I also love Advent III because we usually practice (after Mass) for the Christmas Pageant. Young and old gather together to portray our story of redemption, beginning with the Fall of Adam and Eve and ending with the Nativity of Our Lord, the beginning of our salvation, the antidote to the Fall. Lessons are read and carols sung. We rehearsed today; next Sunday we don costumes and prayers and wings (I get to be an angel, and yes, even with wings…) We have a five-year old Mary and an eleven-year old Joseph.
The days are wintry and short.

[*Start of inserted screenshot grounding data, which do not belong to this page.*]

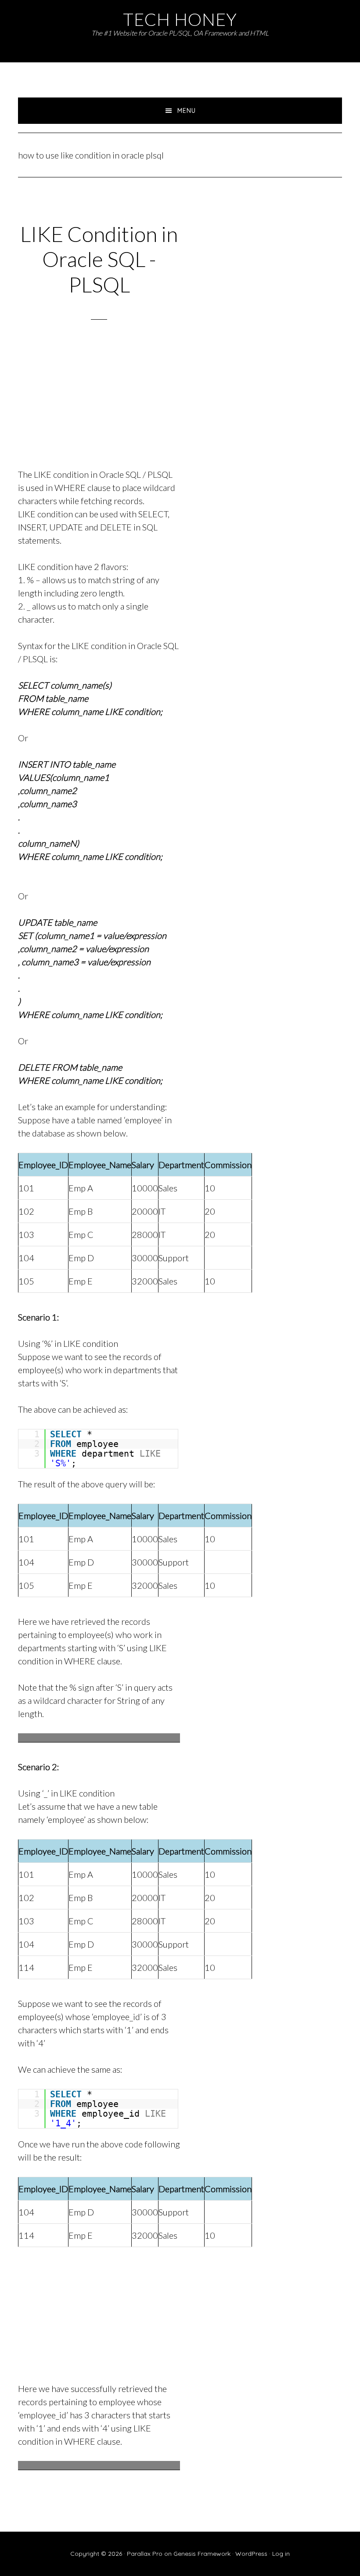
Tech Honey (180, 19)
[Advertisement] (99, 405)
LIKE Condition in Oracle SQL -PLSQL (99, 259)
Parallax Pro (144, 2554)
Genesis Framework (201, 2554)
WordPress (251, 2554)
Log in (281, 2554)
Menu (186, 111)
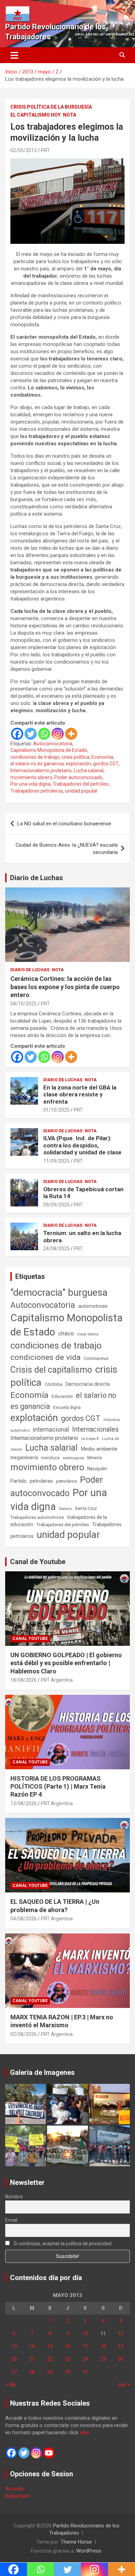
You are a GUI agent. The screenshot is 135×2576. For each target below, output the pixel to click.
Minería (94, 1457)
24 (85, 2359)
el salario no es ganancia (37, 763)
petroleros (66, 1481)
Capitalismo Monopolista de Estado (48, 750)
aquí (84, 2432)
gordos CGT (106, 763)
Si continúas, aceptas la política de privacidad (61, 2243)
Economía (102, 757)
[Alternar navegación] (14, 55)
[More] (71, 734)
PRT (45, 150)
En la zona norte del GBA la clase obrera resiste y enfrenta (79, 1094)
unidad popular (81, 791)
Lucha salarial (89, 770)
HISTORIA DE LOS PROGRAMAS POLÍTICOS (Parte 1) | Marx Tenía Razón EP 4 (58, 1786)
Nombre (14, 2196)
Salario (65, 1508)
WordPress (88, 2551)
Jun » (124, 2384)
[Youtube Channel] (48, 2452)
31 (85, 2372)
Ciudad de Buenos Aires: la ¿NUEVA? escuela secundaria (67, 848)
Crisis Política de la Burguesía (51, 107)
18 (103, 2346)
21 (32, 2359)
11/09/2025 (56, 1161)
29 (50, 2372)
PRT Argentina (57, 1680)
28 (32, 2372)
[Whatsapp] (44, 734)
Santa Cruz (86, 1508)
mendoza (50, 1457)
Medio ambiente (99, 1449)
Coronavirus (96, 1358)
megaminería (24, 1457)
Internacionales (95, 1429)
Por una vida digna (30, 784)
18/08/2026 (23, 1680)
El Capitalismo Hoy (35, 115)
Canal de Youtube (37, 1562)
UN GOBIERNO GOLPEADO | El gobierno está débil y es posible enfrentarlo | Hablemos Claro (66, 1663)
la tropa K (90, 1438)
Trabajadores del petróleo (81, 784)
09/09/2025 (56, 1204)
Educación (62, 1396)
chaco (66, 1333)
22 (50, 2359)
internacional (51, 1429)
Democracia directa (87, 1384)
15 (50, 2346)
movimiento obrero (31, 777)
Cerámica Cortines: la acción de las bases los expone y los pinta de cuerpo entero (65, 986)
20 (14, 2359)
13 (14, 2346)
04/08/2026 (23, 1918)
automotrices (93, 1306)
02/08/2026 (23, 2034)
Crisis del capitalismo (51, 1370)
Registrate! (17, 2496)
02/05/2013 (23, 150)
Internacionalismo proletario (41, 770)
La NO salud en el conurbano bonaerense (64, 823)
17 (85, 2346)
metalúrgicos (73, 1458)
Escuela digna (67, 1407)
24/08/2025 (56, 1248)
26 (121, 2359)
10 (85, 2333)
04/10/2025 (23, 1003)
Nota (69, 115)
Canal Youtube (30, 1638)
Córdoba (53, 1384)
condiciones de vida (45, 1357)
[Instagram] (58, 734)
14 (32, 2346)
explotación (78, 763)
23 (67, 2359)
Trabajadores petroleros (36, 791)
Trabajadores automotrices (37, 1517)
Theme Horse (76, 2542)
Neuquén (97, 1468)
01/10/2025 (56, 1110)
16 (67, 2346)
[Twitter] (31, 734)
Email (11, 2220)
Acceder (14, 2489)
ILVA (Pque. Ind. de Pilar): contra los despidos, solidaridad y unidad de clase (82, 1145)
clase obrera (87, 1334)
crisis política (75, 757)
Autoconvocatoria (52, 743)
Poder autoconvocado (78, 777)
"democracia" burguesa (59, 1292)
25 (103, 2359)
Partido (18, 1481)
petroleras (41, 1481)
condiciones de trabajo (35, 757)
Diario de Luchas (36, 878)
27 (14, 2372)
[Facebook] (17, 734)
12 (121, 2333)
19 (121, 2346)
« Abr (11, 2384)
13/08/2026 (23, 1803)
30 (67, 2372)
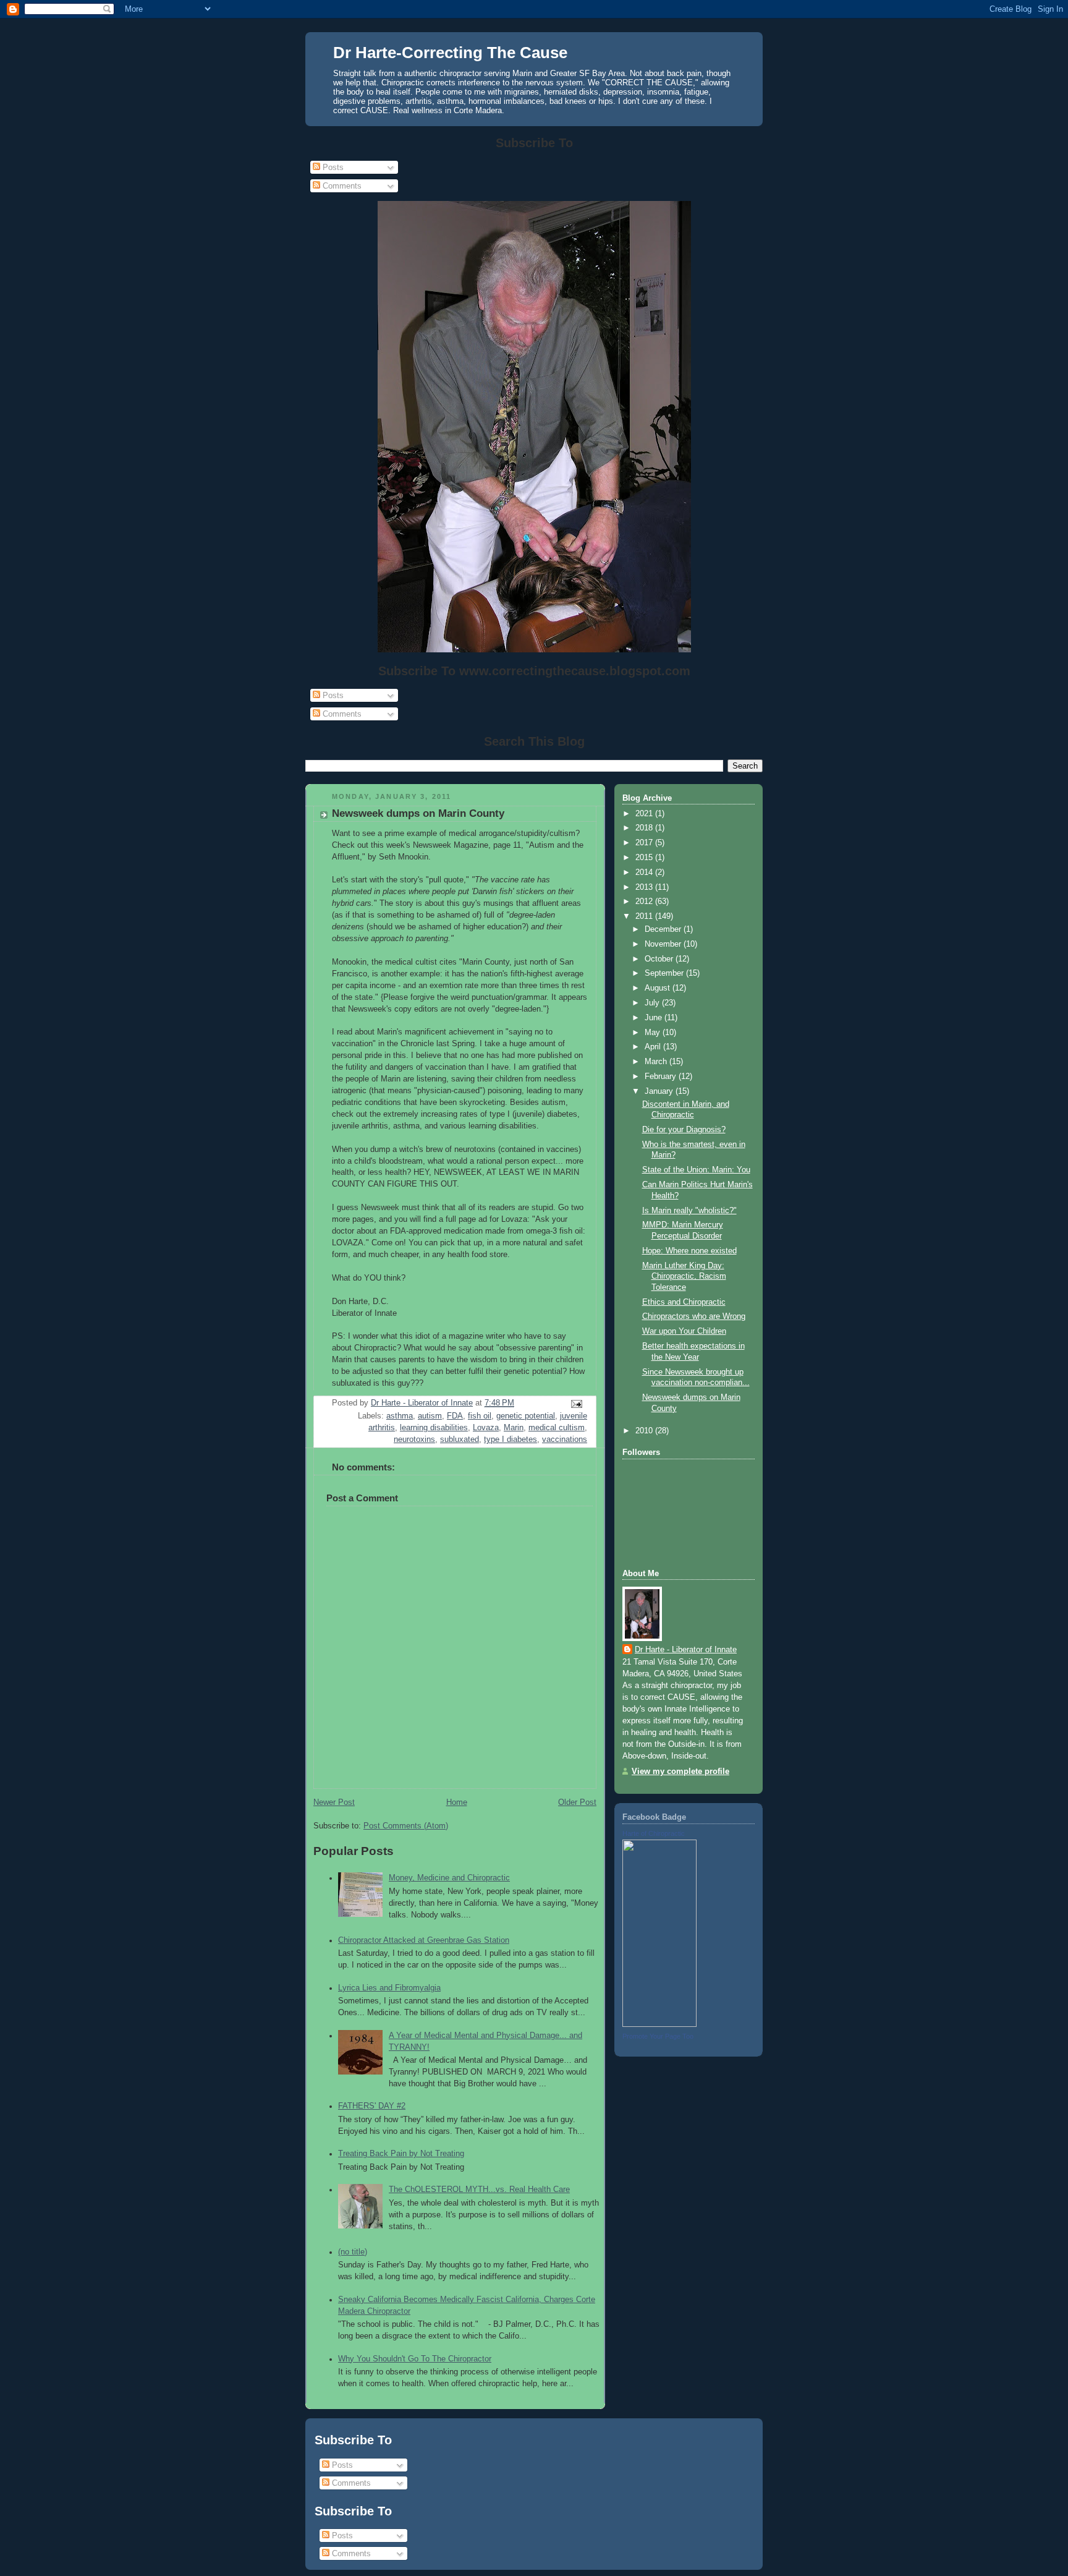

We prepare to celebrate Christmas, the year of our Lord, Anno Domini, A.D. Some of this sense, this pairing of season with humble glory, has been captured by the poet Christina Rossetti:
In the bleak midwinter, frosty wind made moan,
Earth stood hard as iron, water like a stone;
Snow had fallen, snow on snow, snow on snow,
In the bleak midwinter, long ago.
Our God, Heaven cannot hold Him, nor earth sustain;
Heaven and earth shall flee away when He comes to reign.
In the bleak midwinter a stable place sufficed
The Lord God Almighty, Jesus Christ.
Enough for Him, whom cherubim, worship night and day,
Breastful of milk, and a mangerful of hay;
Enough for Him, whom angels fall before,
The ox and ass and camel which adore.
Angels and archangels may have gathered there,
Cherubim and seraphim thronged the air;
But His mother only, in her maiden bliss,
Worshipped the beloved with a kiss.
What can I give Him, poor as I am?
If I were a shepherd, I would bring a lamb;
If I were a Wise Man, I would do my part;
Yet what I can I give Him: give my heart.
Christina Rossetti (1830-1895), “In the Bleak Midwinter”
Yes, Advent is a time to give him our hearts: clean, ready, and open.